Pottery Room: The back room of the art program also serves as a sanctuary for many students. I know this because last year I covered the art classes for an entire trimester while Kat Snyder was on maternity leave. In the pottery room, students can get away from the chaos of their lives. On their own, they learn to control their anxiety. (As my daughter once pointed out, the pottery wheel is my therapist.) With this tool, many students first find success in the arts. It was a worthwhile investment, and with limited space at the new location, I assume the proposed move would mean the loss of the wheels and the kiln.

Our Community: The years of community building in Oak Grove is an investment. With the proposed move, that investment is lost.

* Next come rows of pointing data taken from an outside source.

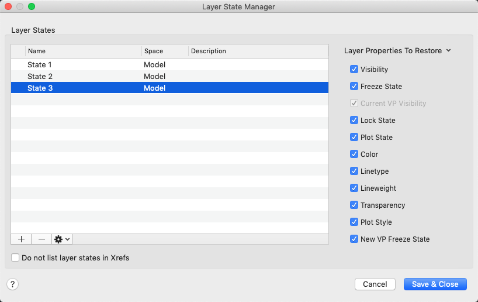Uncheck the Color property checkbox
This screenshot has width=478, height=302.
(x=354, y=154)
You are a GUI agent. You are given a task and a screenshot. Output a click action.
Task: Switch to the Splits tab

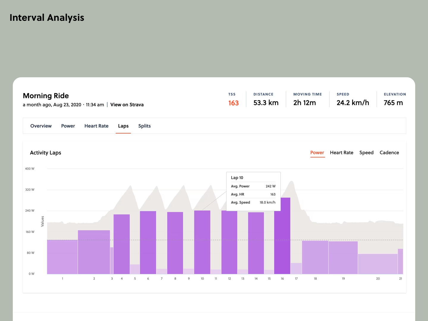pos(144,126)
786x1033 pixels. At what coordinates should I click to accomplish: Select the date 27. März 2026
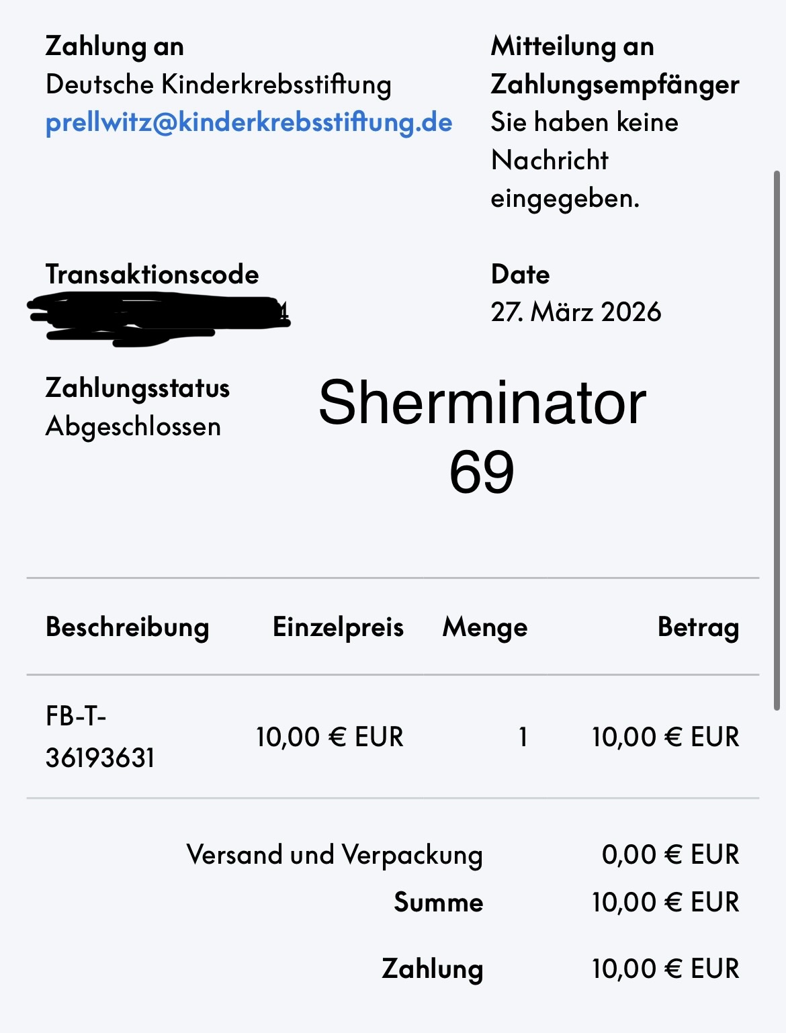coord(576,312)
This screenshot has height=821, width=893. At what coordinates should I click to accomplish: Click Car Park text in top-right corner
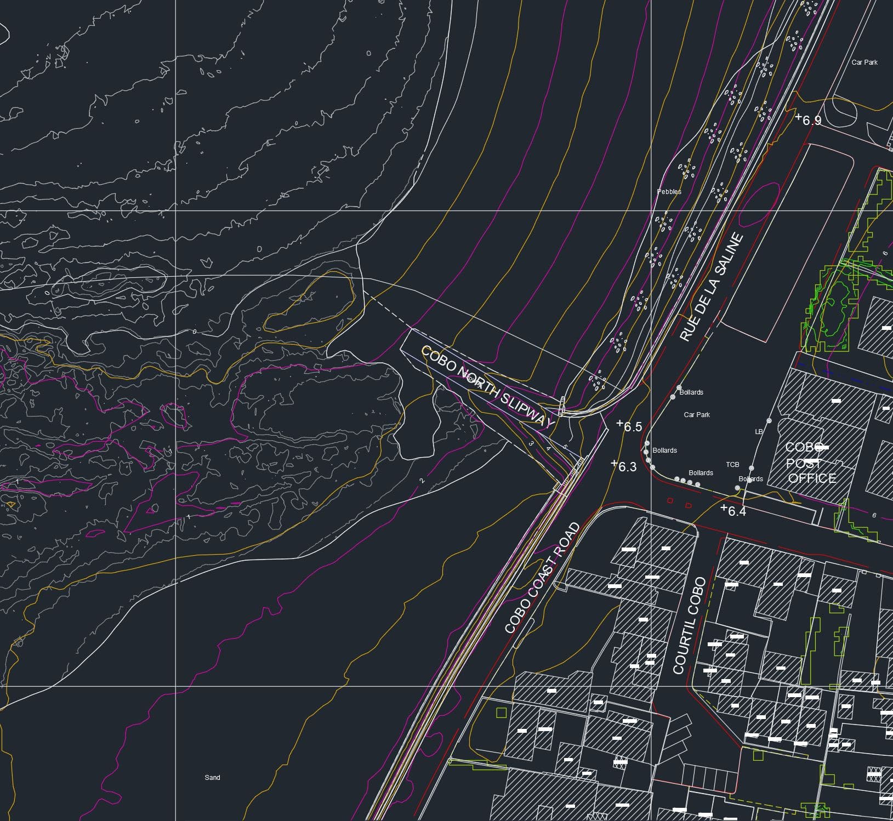tap(864, 62)
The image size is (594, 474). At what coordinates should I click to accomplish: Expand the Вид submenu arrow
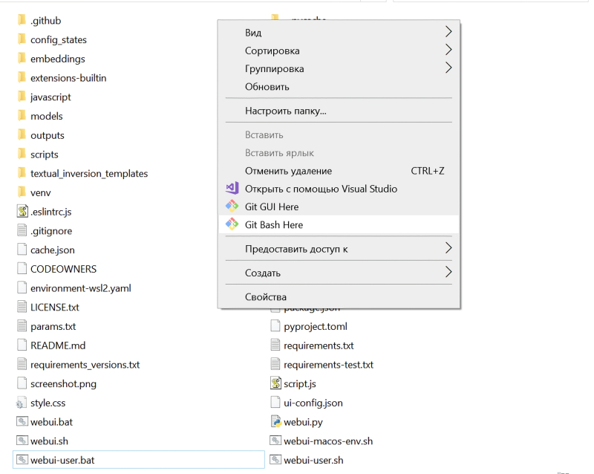click(x=448, y=33)
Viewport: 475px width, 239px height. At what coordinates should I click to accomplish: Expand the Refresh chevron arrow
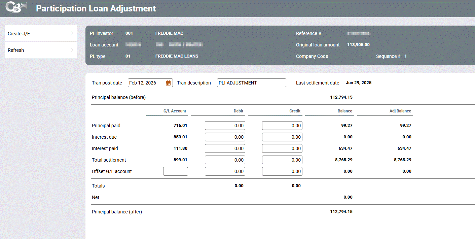pos(72,50)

Rocco’s Cafe: With the budget cuts, we rely on our community, and this coffee shop is just one example of the partnerships we’ve made. The owner allows the students to show and sell their art at the shop. She involves the students with the plans of many events—for example the outdoor market. Currently, one of our seniors interns at the shop. Students stop to talk with her in the morning, and she provides helpful but nonjudgemental advice to the students. Students have fled the school to avoid violent outbursts only to calmly return after talking with Lindsey. She once provided a free breakfast for all my students. She’s a caring aunt in our Oak Grove family, and students return her favors by supporting her business and blogging reviews of her treats.

Our Home: Many of our students lack something most Americans take for granted: a family and a home. Many of our students are homeless. Many have been shifted between dozens of foster homes. Often the dark rings under their eyes fade in the middle of the week, only to return the next Monday. When we approach holidays, anxiety often surfaces, and since students found out about the proposal to close this campus, the anxiety stays throughout the week. Apologies for proposing to close this building remind students of all the other adults in their lives who have let them down. They have heard too many promises of a better future only to find themselves in someone else’s basement. They’ve heard too many caregivers blame the situation on financial difficulties. They’ve heard too many promises of getting away from abusive adults only to find themselves back in the care of the abusive caretakers. They are afraid of the Sabin-Schellenberg facility because they came to NUHS to get away from the same students that attend that school. Our students have finally found stability at our Oak Grove campus. Countless have told me that this school is their home.

The proposed move means the loss of investment. If the district would have talked with the staff at NUHS before putting together this proposal, they likely would have considered other options. After all, the community favored several strategies over closing or consolidating schools or program: 1) Sell property; 2) Eliminate math book purchases; 3) Further reduce the number of school days. It’s not too late to look at these options.

Fortunately, we have a School Board; therefore, I remain optimistic.

Milwaukie resident Martin Winch is a teacher at New Urban High School in Oak Grove.